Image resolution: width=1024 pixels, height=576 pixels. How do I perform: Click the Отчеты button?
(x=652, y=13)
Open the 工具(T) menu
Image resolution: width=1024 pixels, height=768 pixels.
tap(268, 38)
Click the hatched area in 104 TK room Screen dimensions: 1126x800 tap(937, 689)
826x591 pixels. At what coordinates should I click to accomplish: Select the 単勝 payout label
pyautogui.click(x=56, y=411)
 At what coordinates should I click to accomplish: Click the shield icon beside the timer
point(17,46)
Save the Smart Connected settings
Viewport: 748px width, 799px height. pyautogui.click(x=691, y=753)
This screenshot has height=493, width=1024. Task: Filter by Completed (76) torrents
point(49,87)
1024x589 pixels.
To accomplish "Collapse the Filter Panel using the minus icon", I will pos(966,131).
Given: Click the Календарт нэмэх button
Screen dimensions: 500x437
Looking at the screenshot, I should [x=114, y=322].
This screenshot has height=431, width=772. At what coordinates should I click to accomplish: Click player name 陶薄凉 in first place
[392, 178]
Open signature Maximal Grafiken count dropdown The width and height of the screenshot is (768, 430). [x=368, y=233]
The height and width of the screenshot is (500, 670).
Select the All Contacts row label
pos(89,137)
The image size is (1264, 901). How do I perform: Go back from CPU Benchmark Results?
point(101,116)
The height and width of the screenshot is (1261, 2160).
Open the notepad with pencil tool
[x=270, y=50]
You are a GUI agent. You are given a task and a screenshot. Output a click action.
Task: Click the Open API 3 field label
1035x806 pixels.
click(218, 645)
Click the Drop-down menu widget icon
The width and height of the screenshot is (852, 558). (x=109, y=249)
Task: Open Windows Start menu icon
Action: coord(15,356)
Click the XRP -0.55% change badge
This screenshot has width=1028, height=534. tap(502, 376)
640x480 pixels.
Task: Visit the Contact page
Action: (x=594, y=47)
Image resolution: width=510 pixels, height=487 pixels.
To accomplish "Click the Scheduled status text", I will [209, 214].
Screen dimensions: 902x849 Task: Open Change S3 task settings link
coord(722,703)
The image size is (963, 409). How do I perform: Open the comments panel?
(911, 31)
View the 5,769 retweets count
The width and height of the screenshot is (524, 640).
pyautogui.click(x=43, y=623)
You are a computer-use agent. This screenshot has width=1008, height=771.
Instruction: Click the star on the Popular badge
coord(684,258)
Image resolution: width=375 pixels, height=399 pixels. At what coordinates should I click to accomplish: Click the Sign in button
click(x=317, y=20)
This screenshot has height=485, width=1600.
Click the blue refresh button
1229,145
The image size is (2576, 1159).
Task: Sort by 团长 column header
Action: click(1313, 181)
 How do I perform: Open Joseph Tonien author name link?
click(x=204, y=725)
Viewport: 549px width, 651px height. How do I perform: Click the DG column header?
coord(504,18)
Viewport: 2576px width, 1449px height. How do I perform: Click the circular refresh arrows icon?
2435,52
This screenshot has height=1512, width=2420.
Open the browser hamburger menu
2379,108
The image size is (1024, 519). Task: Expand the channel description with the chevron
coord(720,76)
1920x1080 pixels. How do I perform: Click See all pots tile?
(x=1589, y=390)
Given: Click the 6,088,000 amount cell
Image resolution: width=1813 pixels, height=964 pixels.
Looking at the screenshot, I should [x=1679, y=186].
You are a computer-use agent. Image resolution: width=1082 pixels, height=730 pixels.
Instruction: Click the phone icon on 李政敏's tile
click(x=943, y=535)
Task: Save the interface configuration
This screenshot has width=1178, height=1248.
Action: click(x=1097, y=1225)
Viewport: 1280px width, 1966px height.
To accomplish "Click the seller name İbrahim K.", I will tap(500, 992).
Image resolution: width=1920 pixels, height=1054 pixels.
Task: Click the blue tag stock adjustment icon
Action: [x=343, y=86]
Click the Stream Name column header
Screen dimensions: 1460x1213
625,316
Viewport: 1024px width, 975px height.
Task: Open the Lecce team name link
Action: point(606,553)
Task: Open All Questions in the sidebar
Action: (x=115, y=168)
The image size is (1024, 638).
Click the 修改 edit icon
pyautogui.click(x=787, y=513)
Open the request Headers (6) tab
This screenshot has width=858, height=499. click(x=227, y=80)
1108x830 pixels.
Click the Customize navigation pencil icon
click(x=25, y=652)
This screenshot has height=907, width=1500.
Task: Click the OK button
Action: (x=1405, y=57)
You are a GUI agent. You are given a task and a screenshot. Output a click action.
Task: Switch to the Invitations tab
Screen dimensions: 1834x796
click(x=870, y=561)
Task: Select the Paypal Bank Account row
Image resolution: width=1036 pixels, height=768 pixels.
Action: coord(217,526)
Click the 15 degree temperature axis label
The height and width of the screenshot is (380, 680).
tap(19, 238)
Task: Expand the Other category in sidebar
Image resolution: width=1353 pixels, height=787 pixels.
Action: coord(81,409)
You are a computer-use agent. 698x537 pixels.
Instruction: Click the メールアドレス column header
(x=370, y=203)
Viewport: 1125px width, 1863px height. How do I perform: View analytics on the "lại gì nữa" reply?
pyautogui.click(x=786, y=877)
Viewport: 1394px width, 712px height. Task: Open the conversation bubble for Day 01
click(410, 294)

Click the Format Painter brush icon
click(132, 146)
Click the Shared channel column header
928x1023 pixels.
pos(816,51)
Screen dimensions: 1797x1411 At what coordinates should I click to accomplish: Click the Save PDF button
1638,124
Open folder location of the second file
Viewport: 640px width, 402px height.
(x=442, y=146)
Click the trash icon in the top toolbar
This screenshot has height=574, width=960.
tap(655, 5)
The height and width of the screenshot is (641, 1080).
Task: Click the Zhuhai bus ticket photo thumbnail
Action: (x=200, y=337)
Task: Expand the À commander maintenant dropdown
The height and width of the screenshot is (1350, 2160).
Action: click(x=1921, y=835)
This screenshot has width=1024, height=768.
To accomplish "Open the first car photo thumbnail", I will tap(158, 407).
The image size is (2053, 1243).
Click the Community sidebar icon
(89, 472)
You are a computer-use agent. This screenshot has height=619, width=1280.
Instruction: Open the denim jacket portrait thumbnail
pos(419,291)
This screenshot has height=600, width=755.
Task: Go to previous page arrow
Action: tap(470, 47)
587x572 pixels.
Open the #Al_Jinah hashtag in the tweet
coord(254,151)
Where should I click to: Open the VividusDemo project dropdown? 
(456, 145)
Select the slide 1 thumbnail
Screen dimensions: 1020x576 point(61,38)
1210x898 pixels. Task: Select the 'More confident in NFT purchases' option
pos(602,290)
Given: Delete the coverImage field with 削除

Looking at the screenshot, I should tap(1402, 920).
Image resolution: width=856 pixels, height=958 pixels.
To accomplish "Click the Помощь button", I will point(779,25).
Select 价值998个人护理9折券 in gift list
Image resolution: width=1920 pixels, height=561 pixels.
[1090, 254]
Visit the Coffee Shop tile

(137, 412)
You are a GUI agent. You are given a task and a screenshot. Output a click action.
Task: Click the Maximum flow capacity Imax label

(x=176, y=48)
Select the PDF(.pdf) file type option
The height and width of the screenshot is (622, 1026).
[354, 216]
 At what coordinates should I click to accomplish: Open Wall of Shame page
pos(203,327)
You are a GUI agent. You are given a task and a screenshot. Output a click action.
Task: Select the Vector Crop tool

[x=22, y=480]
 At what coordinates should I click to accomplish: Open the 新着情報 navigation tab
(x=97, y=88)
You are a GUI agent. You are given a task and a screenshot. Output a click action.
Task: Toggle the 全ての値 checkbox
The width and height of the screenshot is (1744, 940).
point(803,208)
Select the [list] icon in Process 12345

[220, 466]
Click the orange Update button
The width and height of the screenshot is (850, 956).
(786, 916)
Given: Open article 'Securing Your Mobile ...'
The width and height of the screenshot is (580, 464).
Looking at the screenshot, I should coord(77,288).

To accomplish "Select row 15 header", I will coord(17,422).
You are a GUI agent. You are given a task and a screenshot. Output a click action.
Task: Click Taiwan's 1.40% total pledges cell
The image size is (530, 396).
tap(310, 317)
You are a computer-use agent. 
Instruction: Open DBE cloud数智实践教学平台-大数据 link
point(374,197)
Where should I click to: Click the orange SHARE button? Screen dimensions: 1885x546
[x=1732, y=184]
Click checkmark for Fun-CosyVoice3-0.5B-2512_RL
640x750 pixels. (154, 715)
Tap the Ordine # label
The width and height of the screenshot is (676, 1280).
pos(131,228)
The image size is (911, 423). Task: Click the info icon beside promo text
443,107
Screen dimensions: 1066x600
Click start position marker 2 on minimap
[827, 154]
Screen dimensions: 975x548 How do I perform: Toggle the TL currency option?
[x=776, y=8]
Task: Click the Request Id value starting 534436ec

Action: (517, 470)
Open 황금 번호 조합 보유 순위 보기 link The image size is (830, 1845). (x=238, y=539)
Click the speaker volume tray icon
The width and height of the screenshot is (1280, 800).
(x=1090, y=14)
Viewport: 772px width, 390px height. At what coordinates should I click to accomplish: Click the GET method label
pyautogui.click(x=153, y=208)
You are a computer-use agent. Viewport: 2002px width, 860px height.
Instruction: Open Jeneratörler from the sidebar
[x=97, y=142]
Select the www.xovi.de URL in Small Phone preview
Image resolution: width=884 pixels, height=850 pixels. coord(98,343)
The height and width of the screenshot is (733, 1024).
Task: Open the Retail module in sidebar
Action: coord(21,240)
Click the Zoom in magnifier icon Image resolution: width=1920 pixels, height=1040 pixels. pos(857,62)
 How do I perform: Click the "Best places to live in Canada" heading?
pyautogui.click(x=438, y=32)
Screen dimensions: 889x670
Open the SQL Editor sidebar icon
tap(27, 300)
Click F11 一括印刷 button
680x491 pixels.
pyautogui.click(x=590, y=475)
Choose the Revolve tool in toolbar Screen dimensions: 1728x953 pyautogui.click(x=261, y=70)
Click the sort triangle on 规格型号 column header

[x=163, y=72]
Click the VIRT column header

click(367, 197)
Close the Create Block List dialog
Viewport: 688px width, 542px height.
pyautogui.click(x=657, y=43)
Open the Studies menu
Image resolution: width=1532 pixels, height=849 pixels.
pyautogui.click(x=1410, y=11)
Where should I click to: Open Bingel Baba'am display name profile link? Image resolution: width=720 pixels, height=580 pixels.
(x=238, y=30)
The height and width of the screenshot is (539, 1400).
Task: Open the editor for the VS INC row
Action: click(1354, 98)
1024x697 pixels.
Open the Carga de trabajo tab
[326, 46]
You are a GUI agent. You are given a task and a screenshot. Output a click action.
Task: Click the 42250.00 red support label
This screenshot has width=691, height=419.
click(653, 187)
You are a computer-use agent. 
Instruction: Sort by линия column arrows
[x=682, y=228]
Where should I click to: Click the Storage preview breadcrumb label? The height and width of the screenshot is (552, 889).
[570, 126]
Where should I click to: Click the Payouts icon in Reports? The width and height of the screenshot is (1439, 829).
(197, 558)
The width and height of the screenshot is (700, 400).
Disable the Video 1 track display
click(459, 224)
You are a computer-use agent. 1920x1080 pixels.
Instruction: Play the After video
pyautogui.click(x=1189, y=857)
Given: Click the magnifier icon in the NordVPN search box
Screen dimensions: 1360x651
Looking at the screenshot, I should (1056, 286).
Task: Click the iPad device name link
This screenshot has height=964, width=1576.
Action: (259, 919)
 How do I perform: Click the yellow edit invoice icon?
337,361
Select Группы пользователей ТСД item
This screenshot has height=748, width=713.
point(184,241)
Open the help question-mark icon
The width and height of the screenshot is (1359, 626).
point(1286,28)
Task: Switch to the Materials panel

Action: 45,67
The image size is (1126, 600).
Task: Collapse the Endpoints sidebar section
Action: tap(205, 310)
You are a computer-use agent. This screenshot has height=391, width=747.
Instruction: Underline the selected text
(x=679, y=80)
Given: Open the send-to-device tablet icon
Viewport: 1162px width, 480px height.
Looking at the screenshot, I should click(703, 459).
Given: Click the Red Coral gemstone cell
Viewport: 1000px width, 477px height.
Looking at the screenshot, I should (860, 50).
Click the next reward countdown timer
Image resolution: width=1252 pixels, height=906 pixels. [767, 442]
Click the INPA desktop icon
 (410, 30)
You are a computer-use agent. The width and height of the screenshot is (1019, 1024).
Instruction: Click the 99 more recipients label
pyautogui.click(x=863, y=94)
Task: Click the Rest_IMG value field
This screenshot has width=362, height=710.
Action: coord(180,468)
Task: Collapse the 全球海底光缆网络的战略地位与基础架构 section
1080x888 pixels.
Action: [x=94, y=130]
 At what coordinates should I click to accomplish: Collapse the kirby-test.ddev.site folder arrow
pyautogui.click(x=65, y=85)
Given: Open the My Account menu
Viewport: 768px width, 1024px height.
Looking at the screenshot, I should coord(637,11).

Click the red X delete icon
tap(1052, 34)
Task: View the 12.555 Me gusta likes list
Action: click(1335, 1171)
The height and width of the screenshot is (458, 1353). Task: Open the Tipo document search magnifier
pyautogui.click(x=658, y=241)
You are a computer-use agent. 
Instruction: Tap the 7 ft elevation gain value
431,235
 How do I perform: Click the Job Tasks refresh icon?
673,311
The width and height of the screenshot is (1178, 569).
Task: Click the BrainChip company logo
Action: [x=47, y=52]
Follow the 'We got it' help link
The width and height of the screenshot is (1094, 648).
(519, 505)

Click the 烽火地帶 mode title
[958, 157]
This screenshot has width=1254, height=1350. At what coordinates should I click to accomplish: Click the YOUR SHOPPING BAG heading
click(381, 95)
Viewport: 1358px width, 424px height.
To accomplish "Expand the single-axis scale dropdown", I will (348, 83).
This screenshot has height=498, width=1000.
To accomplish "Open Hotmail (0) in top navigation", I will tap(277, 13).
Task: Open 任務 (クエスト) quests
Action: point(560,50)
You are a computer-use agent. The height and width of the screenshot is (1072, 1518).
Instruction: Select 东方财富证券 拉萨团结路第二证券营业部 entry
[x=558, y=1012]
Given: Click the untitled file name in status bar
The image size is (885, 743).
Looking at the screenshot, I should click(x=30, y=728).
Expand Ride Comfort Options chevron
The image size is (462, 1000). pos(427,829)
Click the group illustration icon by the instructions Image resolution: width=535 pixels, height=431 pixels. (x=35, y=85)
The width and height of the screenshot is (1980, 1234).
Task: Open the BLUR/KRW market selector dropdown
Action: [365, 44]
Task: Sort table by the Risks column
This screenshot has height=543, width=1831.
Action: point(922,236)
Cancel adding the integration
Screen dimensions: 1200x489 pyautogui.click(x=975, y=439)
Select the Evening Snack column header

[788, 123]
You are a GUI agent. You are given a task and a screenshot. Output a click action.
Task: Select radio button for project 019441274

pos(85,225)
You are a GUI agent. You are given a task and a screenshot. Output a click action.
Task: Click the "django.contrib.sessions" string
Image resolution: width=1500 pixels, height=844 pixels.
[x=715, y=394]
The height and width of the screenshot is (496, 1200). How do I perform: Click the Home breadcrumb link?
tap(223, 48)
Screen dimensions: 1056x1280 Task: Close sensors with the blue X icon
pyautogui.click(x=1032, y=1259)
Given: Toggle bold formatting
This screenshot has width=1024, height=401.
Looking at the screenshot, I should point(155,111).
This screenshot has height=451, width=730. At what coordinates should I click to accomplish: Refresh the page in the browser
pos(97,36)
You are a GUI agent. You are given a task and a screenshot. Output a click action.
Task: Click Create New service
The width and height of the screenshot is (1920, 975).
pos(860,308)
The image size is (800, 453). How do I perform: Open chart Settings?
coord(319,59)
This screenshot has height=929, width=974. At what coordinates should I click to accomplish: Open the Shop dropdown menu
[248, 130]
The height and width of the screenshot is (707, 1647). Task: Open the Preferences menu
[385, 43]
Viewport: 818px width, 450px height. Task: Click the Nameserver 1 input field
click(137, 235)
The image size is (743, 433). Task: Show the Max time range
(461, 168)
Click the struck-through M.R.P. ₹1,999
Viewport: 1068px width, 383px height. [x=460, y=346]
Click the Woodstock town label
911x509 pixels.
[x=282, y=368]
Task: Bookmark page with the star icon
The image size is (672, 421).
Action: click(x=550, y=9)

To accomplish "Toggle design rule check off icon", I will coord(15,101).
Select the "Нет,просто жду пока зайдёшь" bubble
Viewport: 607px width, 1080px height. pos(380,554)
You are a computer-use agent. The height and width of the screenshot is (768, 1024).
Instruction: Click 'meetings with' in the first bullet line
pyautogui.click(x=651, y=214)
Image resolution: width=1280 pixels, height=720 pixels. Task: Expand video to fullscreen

Problem to solve
Please copy, exactly and with nothing else, the lines above beginning at the line that has "Click the blue refresh button" and ending with the line that has "You are a computer-use agent. Image".

Response to this task
Click the blue refresh button
1229,145
The image size is (2576, 1159).
Task: Sort by 团长 column header
Action: click(1313, 181)
 How do I perform: Open Joseph Tonien author name link?
click(x=204, y=725)
Viewport: 549px width, 651px height. How do I perform: Click the DG column header?
coord(504,18)
Viewport: 2576px width, 1449px height. How do I perform: Click the circular refresh arrows icon?
2435,52
This screenshot has height=1512, width=2420.
Open the browser hamburger menu
2379,108
The image size is (1024, 519). Task: Expand the channel description with the chevron
coord(720,76)
1920x1080 pixels. How do I perform: Click See all pots tile?
(x=1589, y=390)
Given: Click the 6,088,000 amount cell
Image resolution: width=1813 pixels, height=964 pixels.
Looking at the screenshot, I should [x=1679, y=186].
You are a computer-use agent. Image resolution: width=1082 pixels, height=730 pixels.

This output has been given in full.